_Problem to solve_
All of the data below is to be copied again without changes.

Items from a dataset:
# # # # #
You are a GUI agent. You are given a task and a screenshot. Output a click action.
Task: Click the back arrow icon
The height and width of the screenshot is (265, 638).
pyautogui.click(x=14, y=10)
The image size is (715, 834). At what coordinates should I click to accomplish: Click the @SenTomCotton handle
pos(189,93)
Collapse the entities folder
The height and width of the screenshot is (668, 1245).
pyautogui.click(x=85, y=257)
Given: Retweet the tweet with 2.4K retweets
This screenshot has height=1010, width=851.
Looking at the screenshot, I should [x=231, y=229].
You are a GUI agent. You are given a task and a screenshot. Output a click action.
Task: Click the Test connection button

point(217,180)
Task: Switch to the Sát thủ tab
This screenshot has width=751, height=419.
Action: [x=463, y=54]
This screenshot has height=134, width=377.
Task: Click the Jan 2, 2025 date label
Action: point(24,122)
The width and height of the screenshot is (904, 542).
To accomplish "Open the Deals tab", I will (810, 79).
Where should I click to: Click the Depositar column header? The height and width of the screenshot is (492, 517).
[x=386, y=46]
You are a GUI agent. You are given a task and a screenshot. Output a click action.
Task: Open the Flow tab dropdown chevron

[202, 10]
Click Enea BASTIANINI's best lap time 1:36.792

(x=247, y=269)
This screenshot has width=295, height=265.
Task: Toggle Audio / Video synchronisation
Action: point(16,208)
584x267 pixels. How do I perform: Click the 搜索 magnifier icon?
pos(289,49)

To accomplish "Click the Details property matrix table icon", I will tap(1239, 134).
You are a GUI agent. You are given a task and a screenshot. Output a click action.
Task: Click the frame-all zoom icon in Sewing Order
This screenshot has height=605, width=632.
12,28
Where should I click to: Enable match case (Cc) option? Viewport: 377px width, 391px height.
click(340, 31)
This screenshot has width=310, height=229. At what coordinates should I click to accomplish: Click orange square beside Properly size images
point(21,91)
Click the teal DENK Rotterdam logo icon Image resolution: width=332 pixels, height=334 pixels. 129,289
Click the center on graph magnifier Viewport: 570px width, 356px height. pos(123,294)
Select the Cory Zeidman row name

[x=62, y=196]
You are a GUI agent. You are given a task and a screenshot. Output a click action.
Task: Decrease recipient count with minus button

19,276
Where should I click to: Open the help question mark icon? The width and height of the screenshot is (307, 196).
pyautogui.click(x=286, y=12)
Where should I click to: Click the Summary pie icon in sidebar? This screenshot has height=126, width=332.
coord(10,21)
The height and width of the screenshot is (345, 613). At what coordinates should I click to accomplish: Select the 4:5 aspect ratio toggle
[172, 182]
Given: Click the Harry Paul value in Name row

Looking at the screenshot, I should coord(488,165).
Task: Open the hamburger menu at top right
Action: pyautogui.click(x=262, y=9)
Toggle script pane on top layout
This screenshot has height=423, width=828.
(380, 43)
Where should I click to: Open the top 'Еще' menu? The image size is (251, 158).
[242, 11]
# # # # #
_Exercise result_
You are a GUI agent. You are given a task and a screenshot. Output a click action.
Task: Click the back arrow icon
The height and width of the screenshot is (265, 638).
pyautogui.click(x=14, y=10)
The image size is (715, 834). At what coordinates should I click to accomplish: Click the @SenTomCotton handle
pos(189,93)
Collapse the entities folder
The height and width of the screenshot is (668, 1245).
pyautogui.click(x=85, y=257)
Given: Retweet the tweet with 2.4K retweets
This screenshot has height=1010, width=851.
Looking at the screenshot, I should [x=231, y=229].
You are a GUI agent. You are given a task and a screenshot. Output a click action.
Task: Click the Test connection button

point(217,180)
Task: Switch to the Sát thủ tab
This screenshot has width=751, height=419.
Action: [x=463, y=54]
This screenshot has height=134, width=377.
Task: Click the Jan 2, 2025 date label
Action: point(24,122)
The width and height of the screenshot is (904, 542).
To accomplish "Open the Deals tab", I will (810, 79).
Where should I click to: Click the Depositar column header? The height and width of the screenshot is (492, 517).
[x=386, y=46]
You are a GUI agent. You are given a task and a screenshot. Output a click action.
Task: Open the Flow tab dropdown chevron

[202, 10]
Click Enea BASTIANINI's best lap time 1:36.792

(x=247, y=269)
This screenshot has width=295, height=265.
Task: Toggle Audio / Video synchronisation
Action: point(16,208)
584x267 pixels. How do I perform: Click the 搜索 magnifier icon?
pos(289,49)

To accomplish "Click the Details property matrix table icon", I will tap(1239, 134).
You are a GUI agent. You are given a task and a screenshot. Output a click action.
Task: Click the frame-all zoom icon in Sewing Order
This screenshot has height=605, width=632.
12,28
Where should I click to: Enable match case (Cc) option? Viewport: 377px width, 391px height.
click(340, 31)
This screenshot has width=310, height=229. At what coordinates should I click to accomplish: Click orange square beside Properly size images
point(21,91)
Click the teal DENK Rotterdam logo icon Image resolution: width=332 pixels, height=334 pixels. 129,289
Click the center on graph magnifier Viewport: 570px width, 356px height. pos(123,294)
Select the Cory Zeidman row name

[x=62, y=196]
You are a GUI agent. You are given a task and a screenshot. Output a click action.
Task: Decrease recipient count with minus button

19,276
Where should I click to: Open the help question mark icon? The width and height of the screenshot is (307, 196).
pyautogui.click(x=286, y=12)
Where should I click to: Click the Summary pie icon in sidebar? This screenshot has height=126, width=332.
coord(10,21)
The height and width of the screenshot is (345, 613). At what coordinates should I click to accomplish: Select the 4:5 aspect ratio toggle
[172, 182]
Given: Click the Harry Paul value in Name row

Looking at the screenshot, I should coord(488,165).
Task: Open the hamburger menu at top right
Action: pyautogui.click(x=262, y=9)
Toggle script pane on top layout
This screenshot has height=423, width=828.
(380, 43)
Where should I click to: Open the top 'Еще' menu? The image size is (251, 158).
[242, 11]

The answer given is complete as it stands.